An offer to sell the right to protection

A Statement by Matthias Lehnert, Attorney at Law

 

When my clients receive a negative asylum decision from the Federal Office for Migration and Refugees (BAMF) and I explain to them what the enclosed information about return assistance is all about, they think it is a very bad joke. When people from Afghanistan, the most unsafe country in the world, are offered about EUR 1,000 in “start-up aid” for a return, it is not enough for them to buy safety and security. When people are supposed to be unilaterally advised of this option by governmental or semi-governmental agencies at the very beginning of their asylum procedure and before a decision is even made, and are to be enticed with financial offers to return to their country of origin, it is nothing less than an offer to sell their right to protection.

In a procedure guided by the rule of law and due process, and even more so in an asylum procedure having such an existential significance, and before a final decision, the state must not try to prevent people seeking protection from asserting their rights by offering them money. Human rights cannot be sold.

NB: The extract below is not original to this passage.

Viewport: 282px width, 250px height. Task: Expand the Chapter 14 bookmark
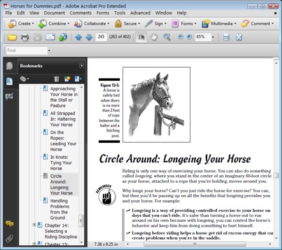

And states cannot buy their way out of their responsibility for protection-seekers by offering them “return assistance” - as the European Court of Human Rights most recently ruled in 2019, in the case of a man who had “voluntarily” returned to Iraq from Finland and was shot dead there.

“Assistance for voluntary return” is neither about help nor about voluntariness. It is not assistance because the purpose is not to seriously support and finance a desired remigration, but rather to increase the number of departures and to relieve the strain on the state’s deportation machinery. And it has nothing to do with voluntariness when people are faced with the choice of taking advantage of state-supported return while at the same time facing the threat of violent deportation.